Optimization of process parameters to improve mechanical properties of fused deposition method using taguchi method

Another popular way to make things is with additive manufacturing, which involves adding material layer by layer to make parts. Fused Deposition Modeling is a type of Additive Manufacturing or 3D printing technology that makes the part you want by adding layers of liquid solid material. Using PLA (Polylactic Acid) as the thermoplastic, this method makes it possible to print complicated shapes accurately and with little material. 3D printing has many benefits, but the parts it makes don’t have the same surface finish or functional strength as parts made the old way. The study’s goal is to look at how different things, like layer thickness, nozzle design, filling percentage, build time, and surface roughness, affect the 3D printed part. To look at these results, the Taguchi method is used. The Taguchi method, which is also called the sturdy design method, is a powerful way to make goods better. The Taguchi method uses statistics to improve the quality of the result by finding the best settings for the process. Researchers used the Taguchi design of experiments to find the best mix of factors and their amounts for making sample sets. It has not been made public which orthogonal group was picked.
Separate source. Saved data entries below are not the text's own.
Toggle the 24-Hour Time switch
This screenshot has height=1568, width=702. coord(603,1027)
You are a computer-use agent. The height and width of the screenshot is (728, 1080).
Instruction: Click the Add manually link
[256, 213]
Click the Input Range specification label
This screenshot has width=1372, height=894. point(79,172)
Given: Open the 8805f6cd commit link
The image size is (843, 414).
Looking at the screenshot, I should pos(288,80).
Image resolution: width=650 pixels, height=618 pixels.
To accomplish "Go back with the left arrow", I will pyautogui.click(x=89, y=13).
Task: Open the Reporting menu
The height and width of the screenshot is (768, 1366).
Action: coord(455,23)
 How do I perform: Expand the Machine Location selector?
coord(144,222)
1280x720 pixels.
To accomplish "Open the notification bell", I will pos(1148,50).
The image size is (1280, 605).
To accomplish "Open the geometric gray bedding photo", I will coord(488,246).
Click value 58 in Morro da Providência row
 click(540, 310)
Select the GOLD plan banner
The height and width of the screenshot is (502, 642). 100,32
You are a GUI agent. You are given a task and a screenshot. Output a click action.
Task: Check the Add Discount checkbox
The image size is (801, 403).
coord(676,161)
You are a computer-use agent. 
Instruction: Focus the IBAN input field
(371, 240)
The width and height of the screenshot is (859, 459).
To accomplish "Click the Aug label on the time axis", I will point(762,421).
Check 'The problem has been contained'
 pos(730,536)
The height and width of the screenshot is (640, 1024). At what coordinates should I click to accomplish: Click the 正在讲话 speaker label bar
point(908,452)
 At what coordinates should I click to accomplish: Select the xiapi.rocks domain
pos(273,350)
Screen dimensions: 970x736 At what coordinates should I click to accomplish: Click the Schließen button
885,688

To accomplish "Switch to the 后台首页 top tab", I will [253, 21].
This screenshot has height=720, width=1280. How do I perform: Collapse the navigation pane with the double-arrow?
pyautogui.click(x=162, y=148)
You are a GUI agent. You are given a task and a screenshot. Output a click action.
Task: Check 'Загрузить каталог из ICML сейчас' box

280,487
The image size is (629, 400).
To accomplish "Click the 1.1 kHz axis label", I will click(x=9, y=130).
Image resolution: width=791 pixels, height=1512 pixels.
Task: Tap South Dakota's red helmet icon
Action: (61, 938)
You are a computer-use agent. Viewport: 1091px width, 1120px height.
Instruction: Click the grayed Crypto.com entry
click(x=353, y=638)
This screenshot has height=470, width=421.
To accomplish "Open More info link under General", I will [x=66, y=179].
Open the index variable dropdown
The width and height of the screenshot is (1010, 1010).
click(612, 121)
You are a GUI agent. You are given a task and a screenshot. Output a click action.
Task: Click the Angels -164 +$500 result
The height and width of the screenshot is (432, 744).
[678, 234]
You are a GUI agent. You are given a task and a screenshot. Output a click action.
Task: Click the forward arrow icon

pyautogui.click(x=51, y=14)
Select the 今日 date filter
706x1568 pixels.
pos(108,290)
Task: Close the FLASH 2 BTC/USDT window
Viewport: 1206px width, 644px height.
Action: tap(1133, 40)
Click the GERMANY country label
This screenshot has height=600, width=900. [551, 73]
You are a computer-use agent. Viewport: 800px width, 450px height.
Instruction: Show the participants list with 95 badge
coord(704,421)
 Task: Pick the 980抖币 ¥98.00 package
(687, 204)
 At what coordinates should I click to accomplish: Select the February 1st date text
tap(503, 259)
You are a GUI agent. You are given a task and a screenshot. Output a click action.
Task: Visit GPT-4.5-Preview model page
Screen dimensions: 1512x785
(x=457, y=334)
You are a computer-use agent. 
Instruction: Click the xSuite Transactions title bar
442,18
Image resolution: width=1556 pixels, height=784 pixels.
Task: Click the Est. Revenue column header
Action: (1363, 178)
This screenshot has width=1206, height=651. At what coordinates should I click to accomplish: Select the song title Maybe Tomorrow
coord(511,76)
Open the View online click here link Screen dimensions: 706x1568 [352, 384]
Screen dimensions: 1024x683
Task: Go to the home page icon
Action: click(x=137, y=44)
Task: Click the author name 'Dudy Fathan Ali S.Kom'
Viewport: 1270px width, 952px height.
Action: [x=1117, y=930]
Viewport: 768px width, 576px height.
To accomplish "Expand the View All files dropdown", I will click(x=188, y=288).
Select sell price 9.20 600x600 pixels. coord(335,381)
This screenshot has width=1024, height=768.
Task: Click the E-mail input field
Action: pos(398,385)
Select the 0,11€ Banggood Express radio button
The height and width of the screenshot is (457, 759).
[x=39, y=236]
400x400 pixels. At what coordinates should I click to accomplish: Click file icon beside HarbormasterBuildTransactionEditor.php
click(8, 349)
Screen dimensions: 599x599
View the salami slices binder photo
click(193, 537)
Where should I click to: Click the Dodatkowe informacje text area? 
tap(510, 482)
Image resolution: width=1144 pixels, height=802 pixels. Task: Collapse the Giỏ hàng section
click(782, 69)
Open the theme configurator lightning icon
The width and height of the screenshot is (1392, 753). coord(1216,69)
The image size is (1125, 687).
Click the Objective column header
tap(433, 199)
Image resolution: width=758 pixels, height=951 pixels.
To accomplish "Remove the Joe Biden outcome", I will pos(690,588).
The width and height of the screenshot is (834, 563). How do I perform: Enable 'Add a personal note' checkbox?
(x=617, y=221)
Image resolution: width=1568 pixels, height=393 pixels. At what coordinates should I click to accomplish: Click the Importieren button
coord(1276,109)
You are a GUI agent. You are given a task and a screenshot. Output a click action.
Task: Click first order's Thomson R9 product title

Using Taguchi approach, the optimal printing settings for low surface roughness were lines, 90% infill density, and 0.8 mm shell thickness. The ANOVA showed that the infill pattern had the greatest impact on surface roughness and tensile strength, contributing 88.66% and 52.07%, respectively, followed by shell thickness and other process factors. The results show that the filling % had the most significant effect on the storage stiffness and mechanical damping. The opening temperature had the least significant effect. It is suggested that the filling % and valve temperature be raised to get better dynamic mechanical features.